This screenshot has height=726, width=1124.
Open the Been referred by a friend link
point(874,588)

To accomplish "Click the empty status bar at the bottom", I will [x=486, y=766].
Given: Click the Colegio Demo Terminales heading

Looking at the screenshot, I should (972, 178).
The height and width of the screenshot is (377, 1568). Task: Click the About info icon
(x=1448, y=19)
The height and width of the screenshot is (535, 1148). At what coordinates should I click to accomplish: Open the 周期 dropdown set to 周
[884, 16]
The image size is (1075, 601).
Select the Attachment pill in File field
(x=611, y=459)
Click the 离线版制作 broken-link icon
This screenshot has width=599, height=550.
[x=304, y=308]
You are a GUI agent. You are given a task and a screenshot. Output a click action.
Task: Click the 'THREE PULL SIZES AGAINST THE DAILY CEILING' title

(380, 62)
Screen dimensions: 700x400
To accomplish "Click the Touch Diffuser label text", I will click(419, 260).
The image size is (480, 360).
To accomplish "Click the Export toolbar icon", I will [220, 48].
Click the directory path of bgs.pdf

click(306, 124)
=-=-=
PROBLEM REQUIREMENTS: Return only the count of lines in the records that hold the word "will".

ANSWER BELOW: 3